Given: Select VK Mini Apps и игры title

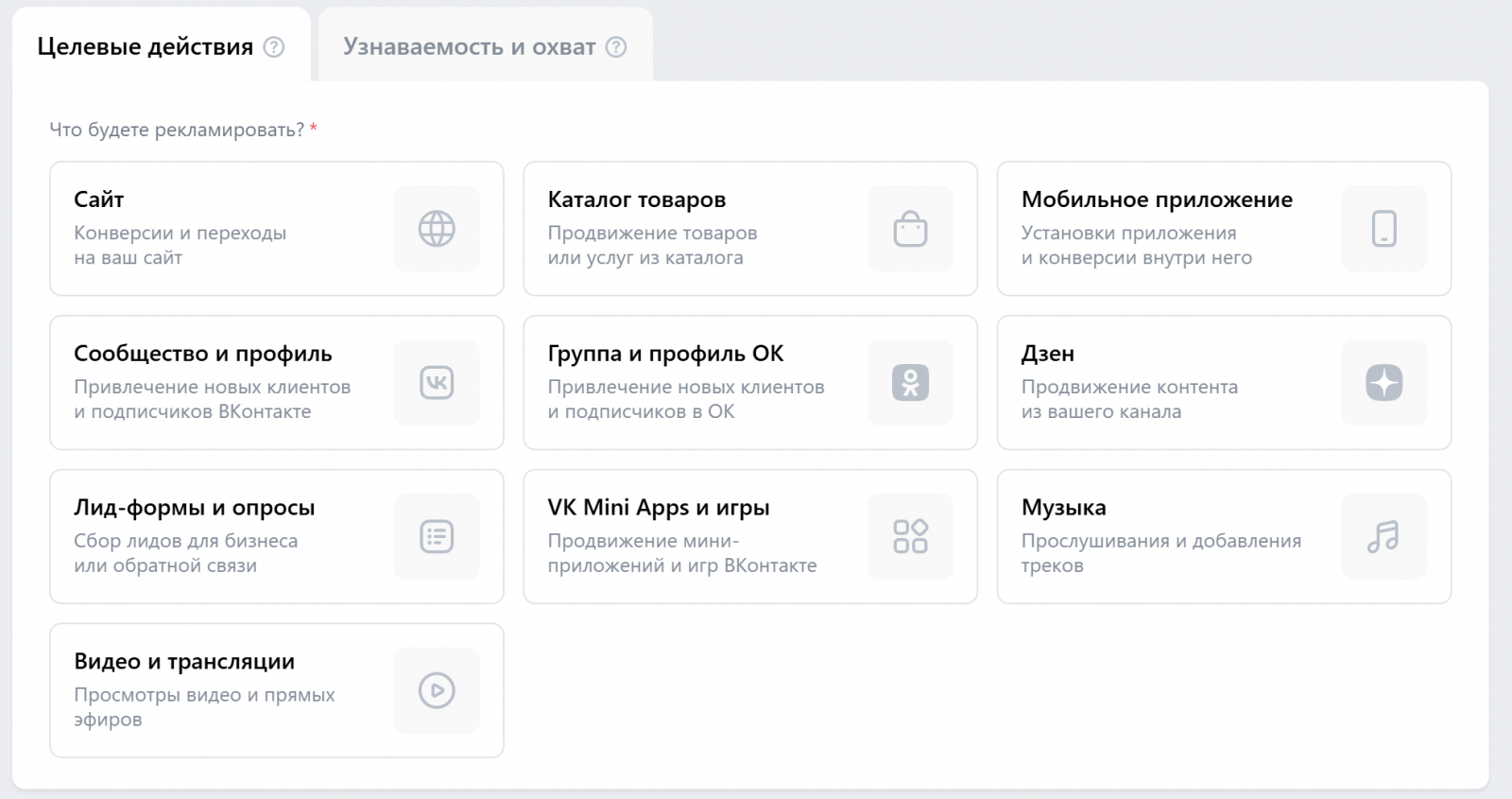Looking at the screenshot, I should 658,508.
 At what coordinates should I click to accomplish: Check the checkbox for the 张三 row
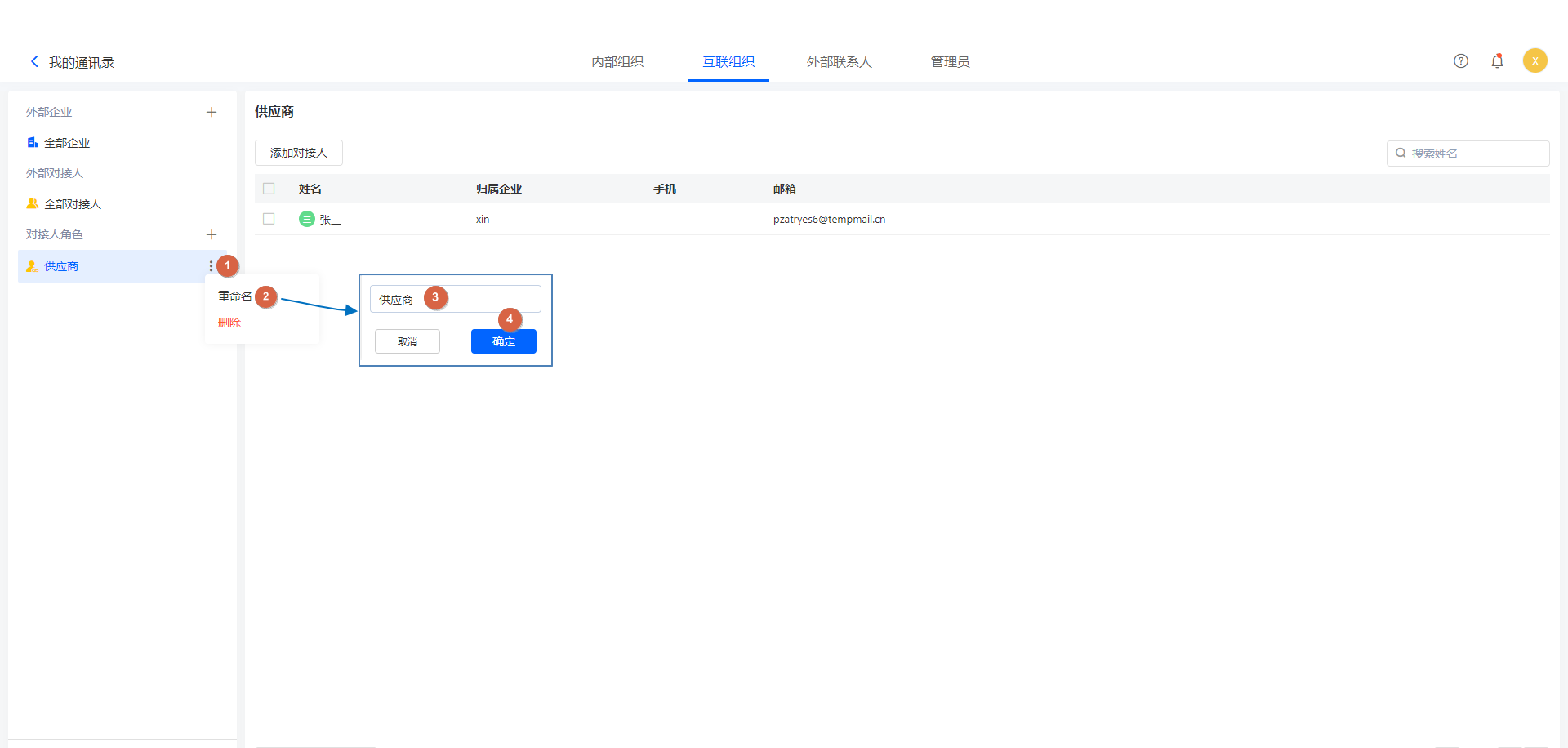click(x=269, y=219)
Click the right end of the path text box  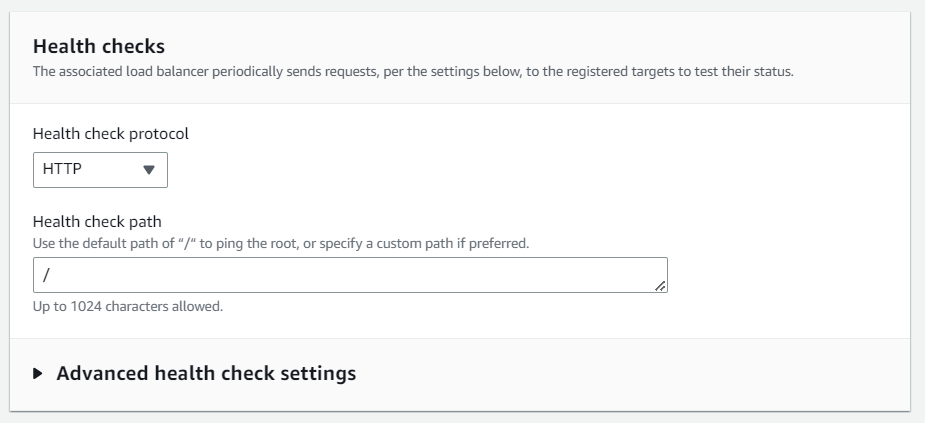[640, 274]
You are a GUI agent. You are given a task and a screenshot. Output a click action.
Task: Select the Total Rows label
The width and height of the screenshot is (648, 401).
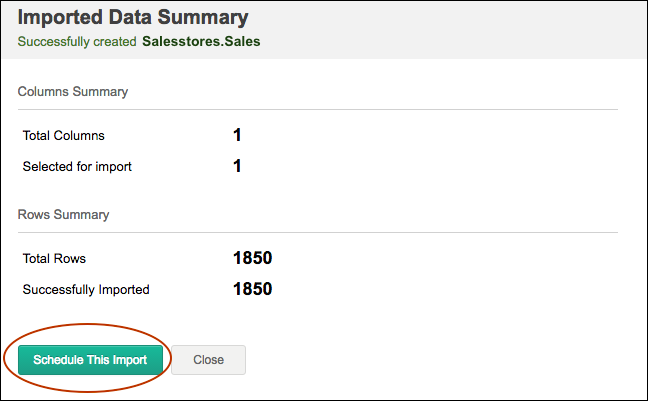(54, 258)
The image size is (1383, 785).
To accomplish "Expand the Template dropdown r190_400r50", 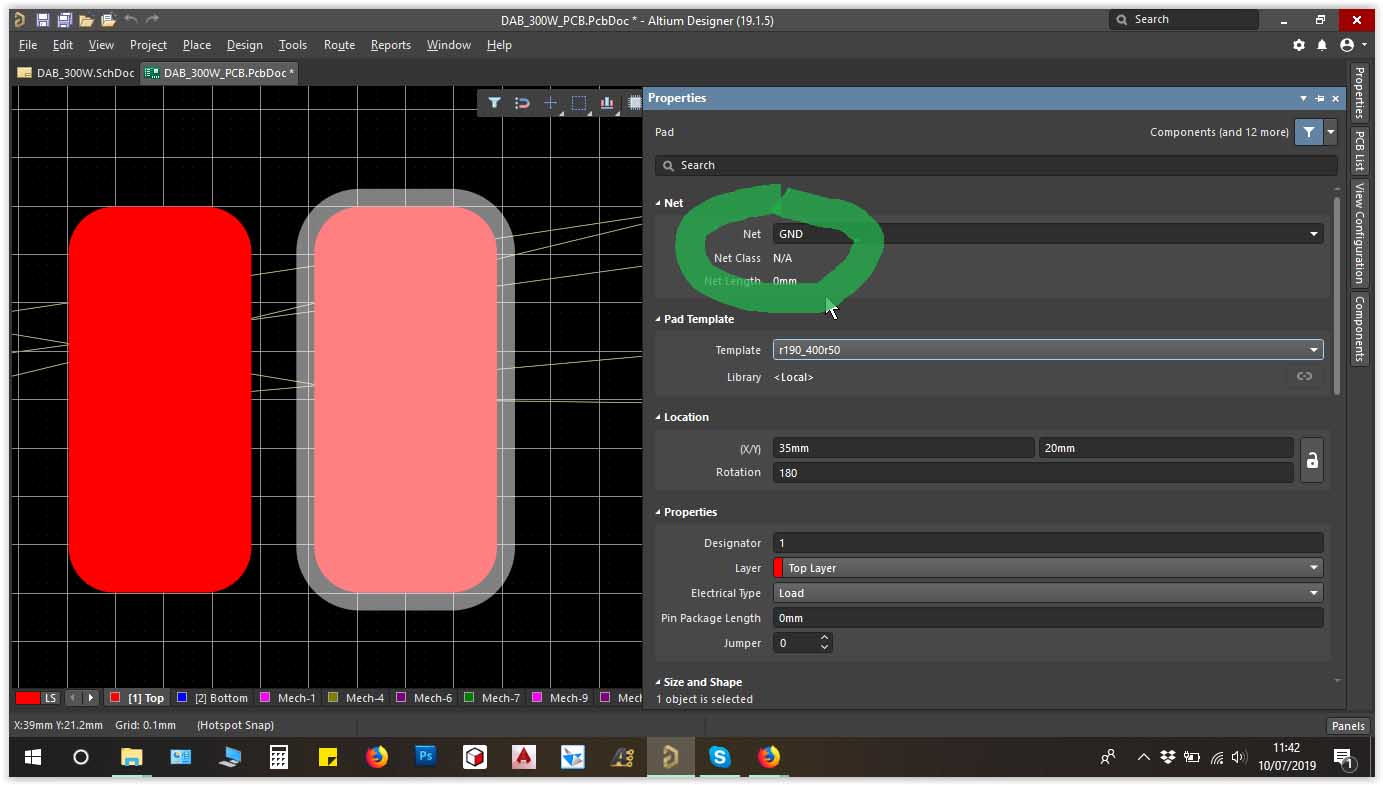I will point(1047,350).
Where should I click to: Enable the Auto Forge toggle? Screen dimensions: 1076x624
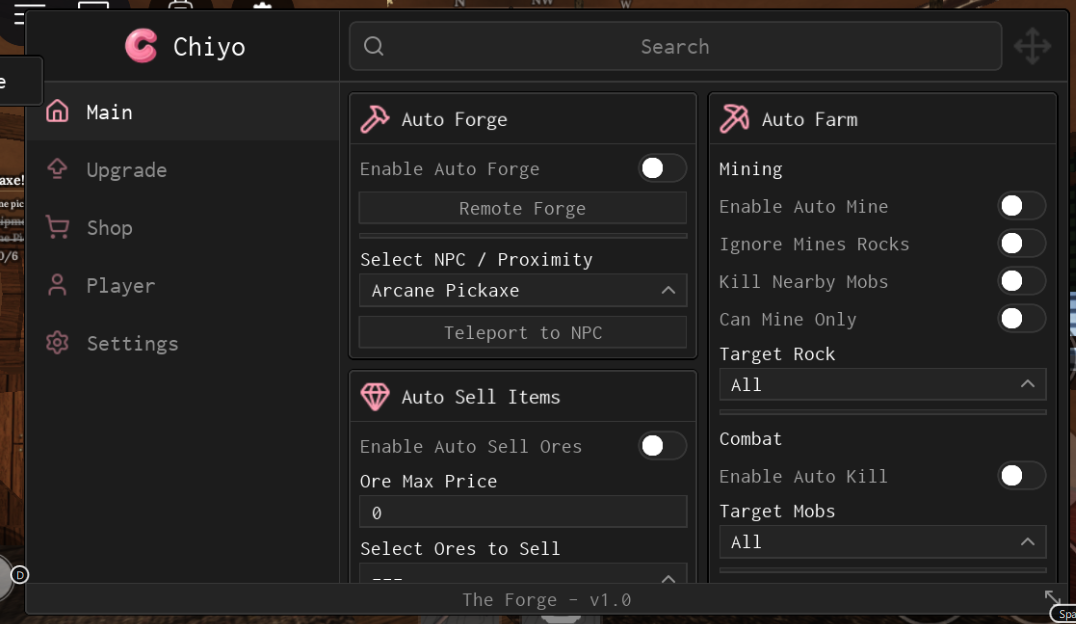click(x=662, y=168)
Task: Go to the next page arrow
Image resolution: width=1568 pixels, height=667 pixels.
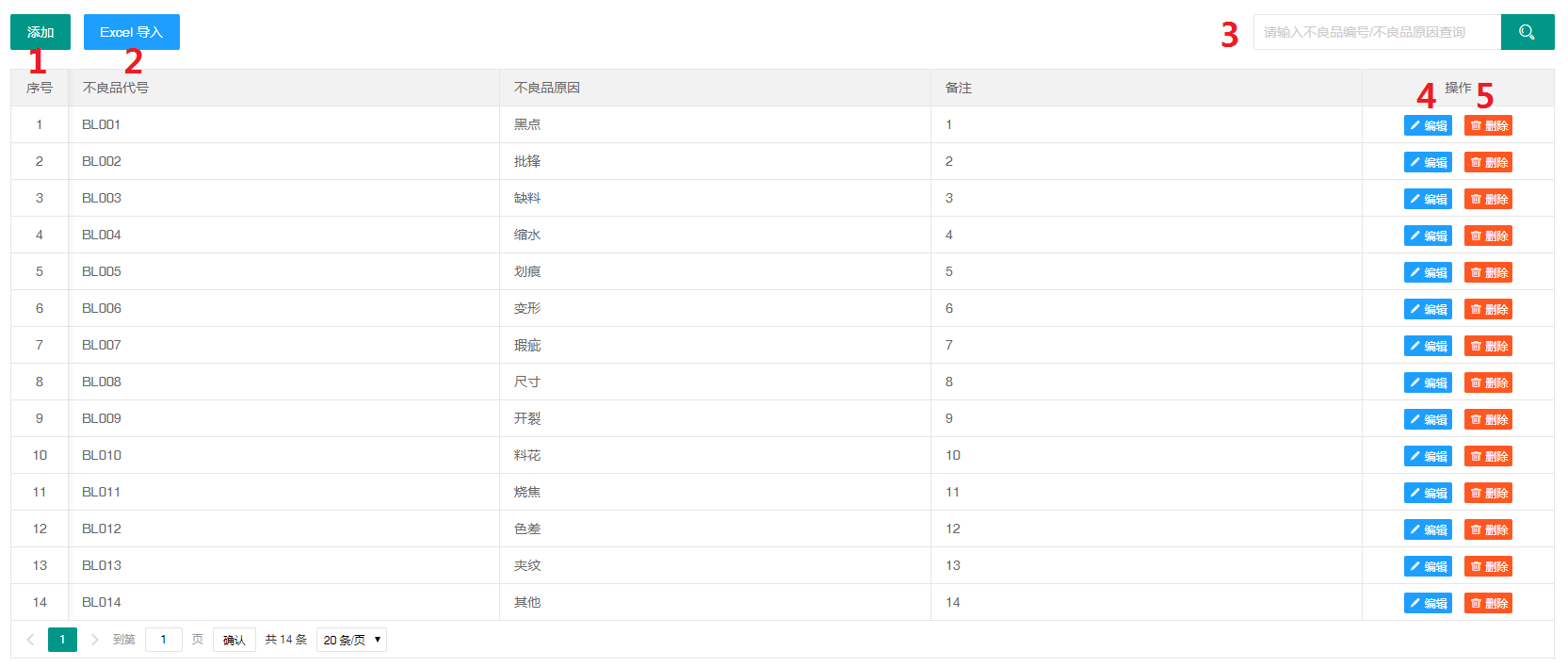Action: pos(94,640)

Task item
An exact copy of the lines from the one with "Image resolution: width=1568" through the end of the records: produce that and nothing more, leaving out the pictures.

Task response
Image resolution: width=1568 pixels, height=667 pixels.
Action: pos(94,640)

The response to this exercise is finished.